Parser

The Parser is a collection of scripts which takes the raw information from Parliament websites and turns it into the structured XML files.

Running the Parser

Python code downloads data from the UK parliament website, stores it as an HTML file for each day, and parses those files into XML files. To run this parser yourself, you’ll need the following…

  • Parser source code - you can get this from GitHub:

    git clone https://github.com/mysociety/parlparse

    On Windows, you could use TortoiseGit and the same URL.

  • Python. You also need the mxDateTime module by eGenix; under Debian this is in the package python-egenix-mxdatetime.
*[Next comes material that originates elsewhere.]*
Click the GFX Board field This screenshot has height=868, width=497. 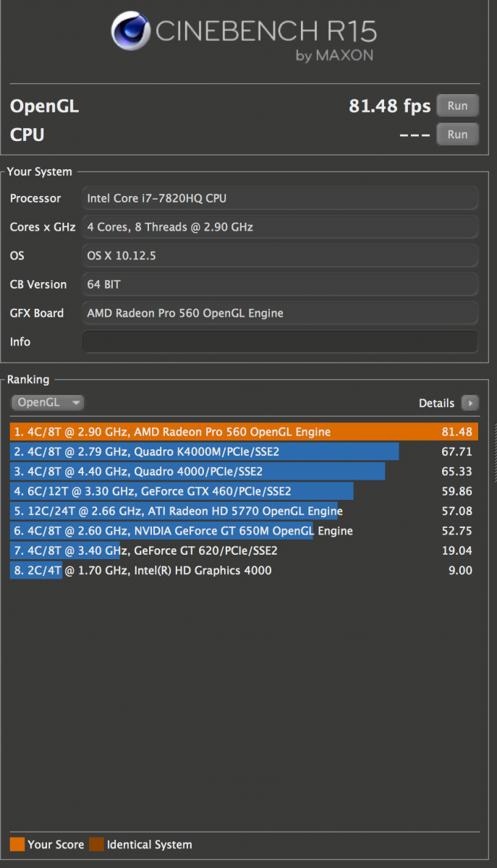click(279, 313)
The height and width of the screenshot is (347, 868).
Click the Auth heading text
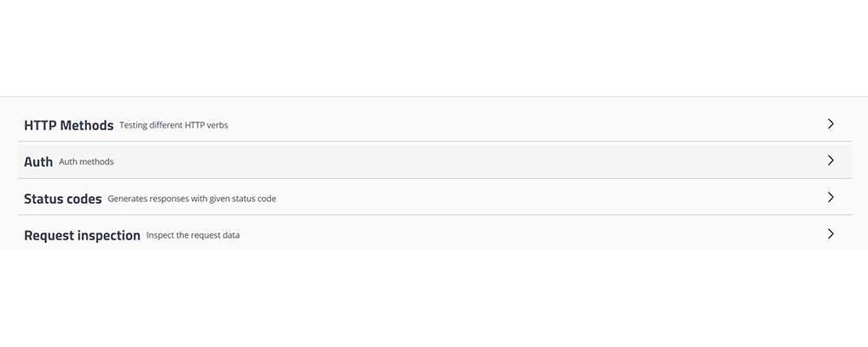click(38, 161)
  • Patch and Diff - The parser has a preprocessor which applies patches to Hansard to fix uncommon errors. This is done using the tools “patch” and “diff”, which will be installed by default if you are using Unix. On Windows you can download them from GNU utilities for win32.

Instructions

Use the command line and change to the pyscraper directory. The script called lazyrunall.py in there does all of the screen scraping from Hansard. Run it with no parameters to find out its syntax. Then do something like this, include a date limit as the parser gives errors if you go too far back.
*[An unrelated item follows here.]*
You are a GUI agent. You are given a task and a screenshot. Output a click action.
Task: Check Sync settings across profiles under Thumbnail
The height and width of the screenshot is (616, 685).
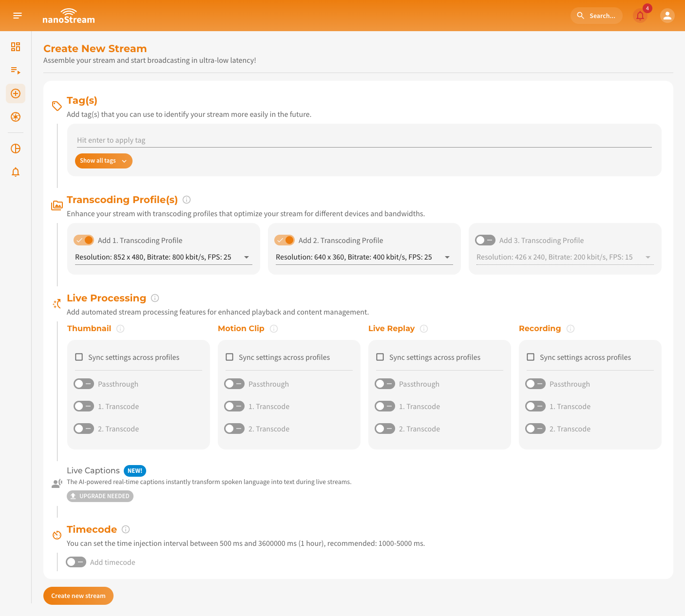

./lazyrunall.py --from 2001-06-01 scrape parse debates wrans

That will screen scrape back to the start of the 2001 parliament, writing the files in parldata/cmpages. Then it will parse these files into XML files and put them in parldata/scrapedxml. On Unix the parldata folder is in your home directory, on Windows it will be in the same folder as the publicwhip folder which contains the source code.

The command above will gather both debates and written answers (wrans). You can run a command again and it will lazily make only those files which weren’t downloaded/parsed last time. When you are done, you should have lots of XML files in the parldata/scrapedxml/debates folder.